Are a WSGI server and HTTP server required to serve a Flask app?

Setting up Flask with uWSGI and Nginx can be difficult. I tried following this DigitalOcean tutorial and still had trouble. Even with buildout scripts it takes time, and I need to write instructions to follow next time.

If I don't expect a lot of traffic, or the app is private, does it make sense to run it without uWSGI? Flask can listen to a port. Can Nginx just forward requests?

Does it make sense to not use Nginx either, just running bare Flask app on a port?


Solution 1:

When you "run Flask" you are actually running Werkzeug's development WSGI server, and passing your Flask app as the WSGI callable.

The development server is not intended for use in production. It is not designed to be particularly efficient, stable, or secure. It does not support all the possible features of a HTTP server.
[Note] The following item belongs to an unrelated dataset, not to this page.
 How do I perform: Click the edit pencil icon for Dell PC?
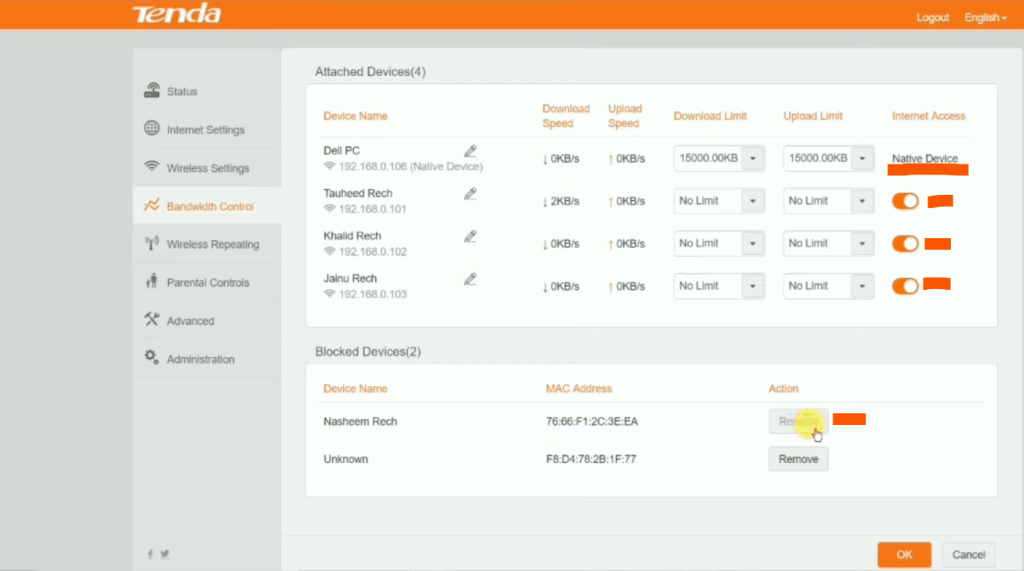tap(470, 152)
Replace the Werkzeug dev server with a production-ready WSGI server such as Gunicorn or uWSGI when moving to production, no matter where the app will be available.


The answer is similar for "should I use a web server". WSGI servers happen to have HTTP servers but they will not be as good as a dedicated production HTTP server (Nginx, Apache, etc.).


Flask documents how to deploy in various ways. Many hosting providers also have documentation about deploying Python or Flask.

Solution 2:

First create the app:

import flask

app = flask.Flask(__name__)

Then set up the routes, and then when you want to start the app:

import gevent.pywsgi

app_server = gevent.pywsgi.WSGIServer((host, port), app)
app_server.serve_forever()

Call this script to run the application rather than having to tell gunicorn or uWSGI to run it.

I wanted the utility of Flask to build a web application, but had trouble composing it with other elements. I eventually found that gevent.pywsgi.WSGIServer was what I needed. After the call to app_server.serve_forever(), call app_server.stop() when to exit the application.

In my deployment, my application is listening on localhost:port using Flask and gevent, and then I have Nginx reverse-proxying HTTPS requests to it.